The higher price on the RTX 3070 Ti is probably at least partly a response to the increasing price of VRAM, along with the higher price of GDDR6X compared with GDDR6. It’s also likely that Nvidia didn’t outfit the cards with more memory because it couldn’t guarantee delivery in reasonable time periods.
There are four factors feeding this trend. First, demand for gaming products remains very high across the PC market. Second, DRAM suppliers treat Nvidia preferentially and have allocated capacity to that company as opposed to smaller suppliers. Third, the Xbox Series X and PlayStation 5 both use 16Gb GDDR6 chips, not 8Gb GDDR6, and manufacturers have to choose which product to focus on. You can’t produce both from any given run of wafers. Finally, a resurgence in data center sales means companies are prioritizing this memory, as well.

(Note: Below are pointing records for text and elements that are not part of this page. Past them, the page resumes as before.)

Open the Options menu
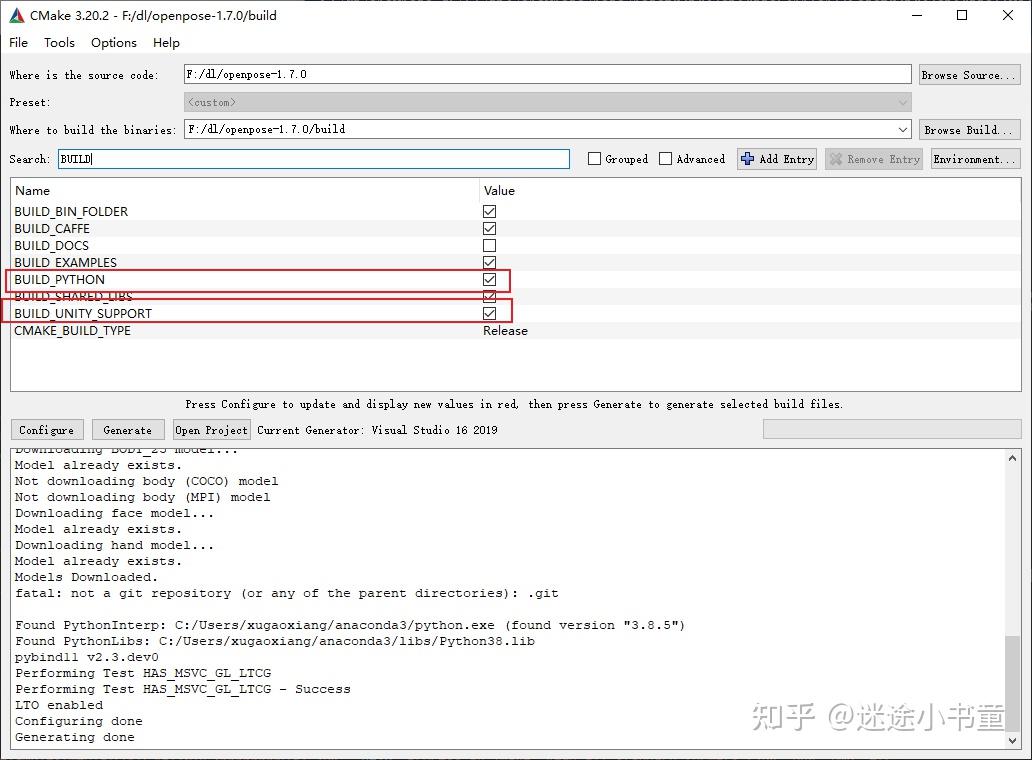Screen dimensions: 1032x760 [113, 42]
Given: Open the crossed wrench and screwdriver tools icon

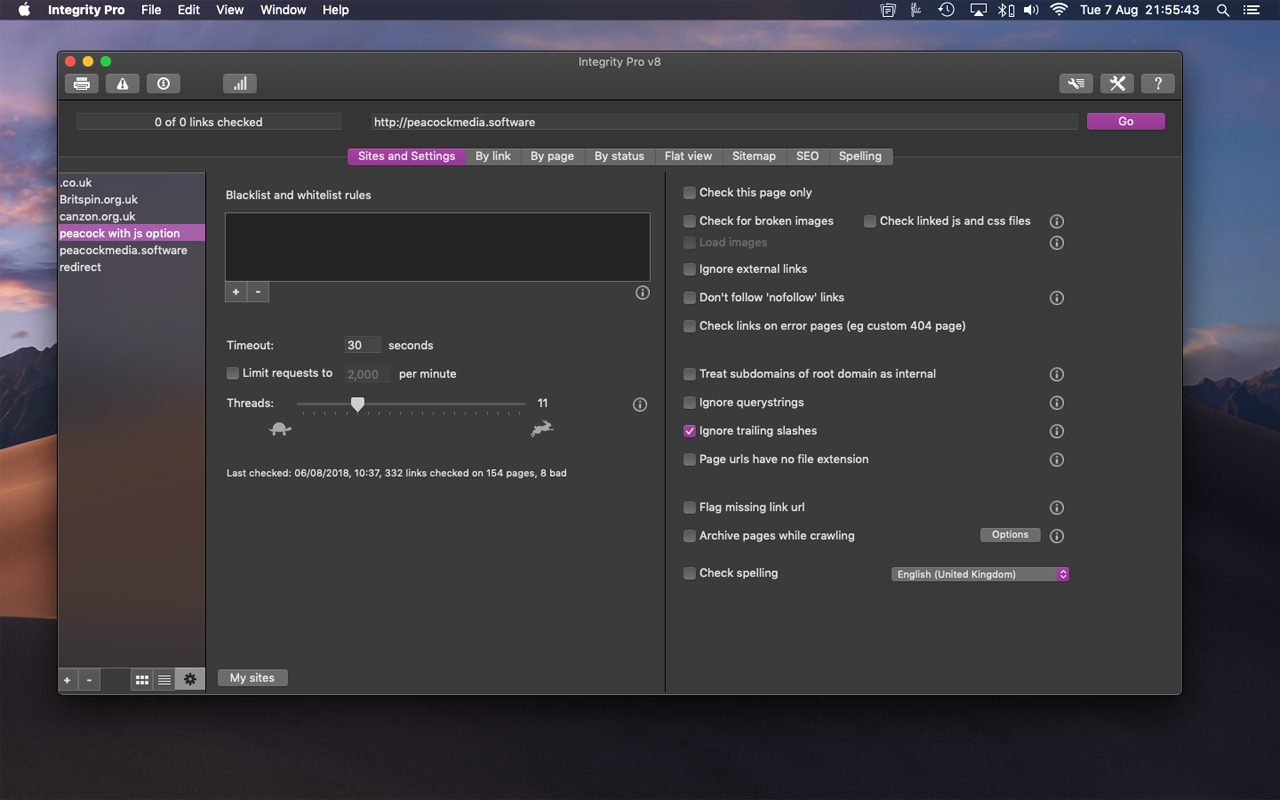Looking at the screenshot, I should 1117,84.
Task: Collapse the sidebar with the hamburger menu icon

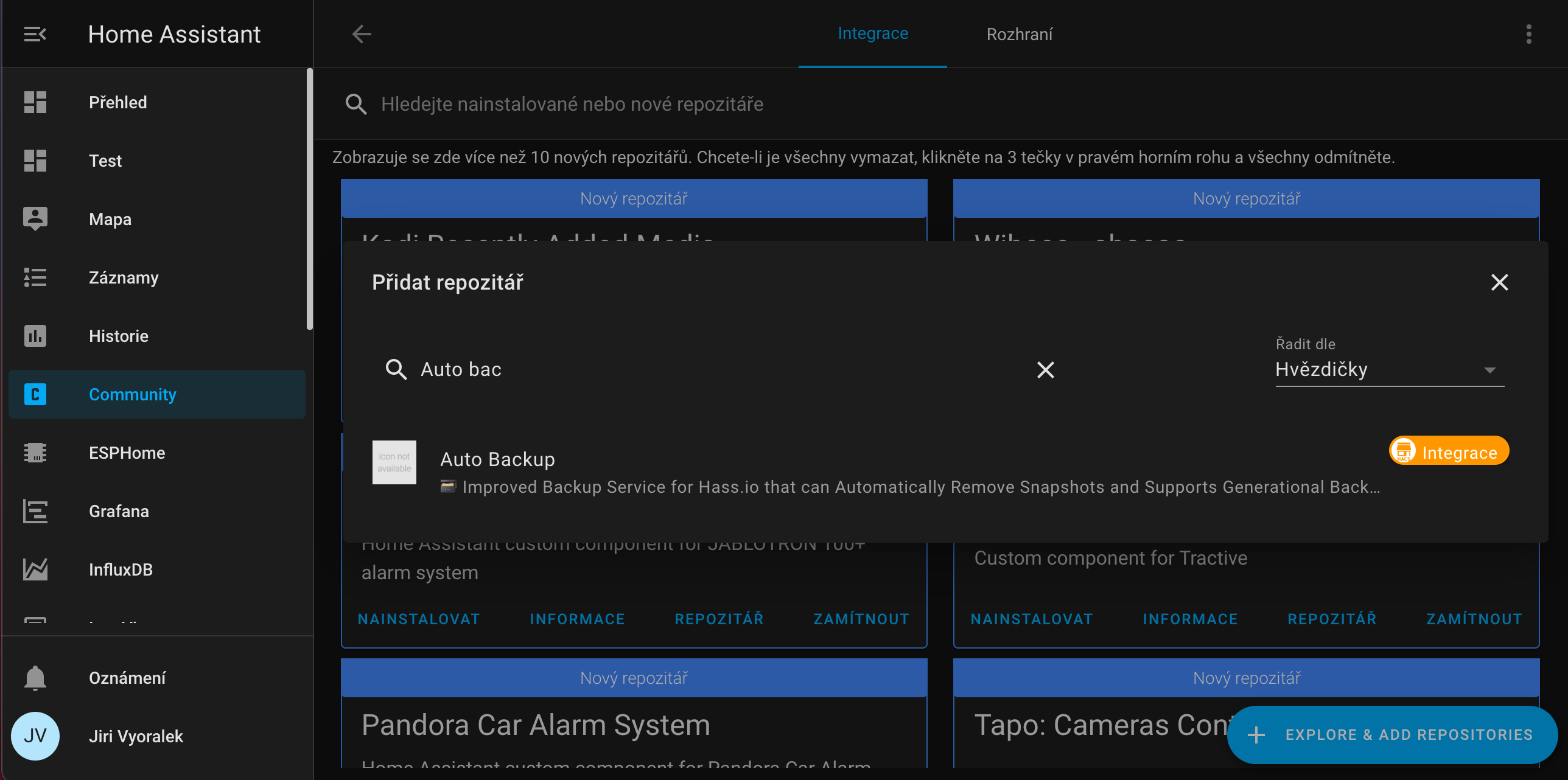Action: (x=35, y=34)
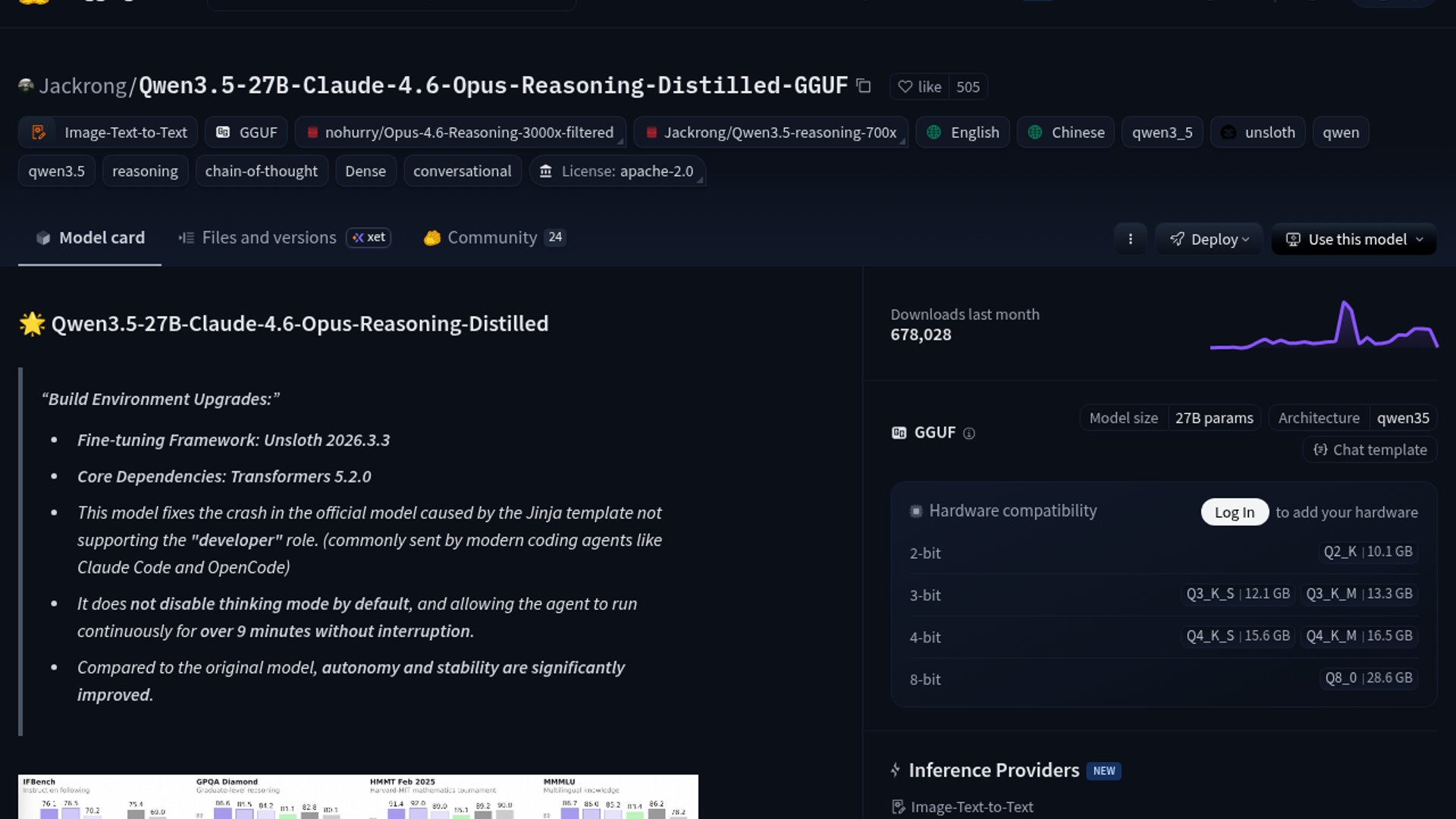Click the downloads last month graph
Viewport: 1456px width, 819px height.
coord(1323,326)
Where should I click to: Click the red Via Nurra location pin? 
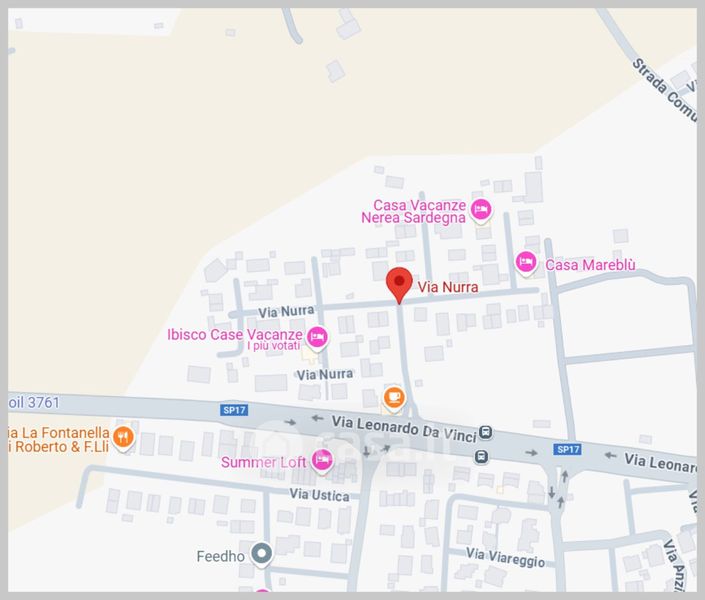point(399,285)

There is, however, some good news. Cryptocurrency miners are not buying every single GPU under the sun any longer, which means prices on ordinary GDDR5 are falling. We might see some reasonably new, lower-end GPUs hit prices that don’t break the bank over the next few weeks, though the situation for high-end cards is not expected to immediately improve.
An increase in VRAM price doesn’t necessarily mean the cost of GPUs will rise, but it does mean that we’re still facing supply shortfalls. Estimates for when this situation will improve have varied, with more optimistic reports suggesting GPUs could become more widely available by the end of Q3. Pessimistic reports indicate the situation could persist into 2022.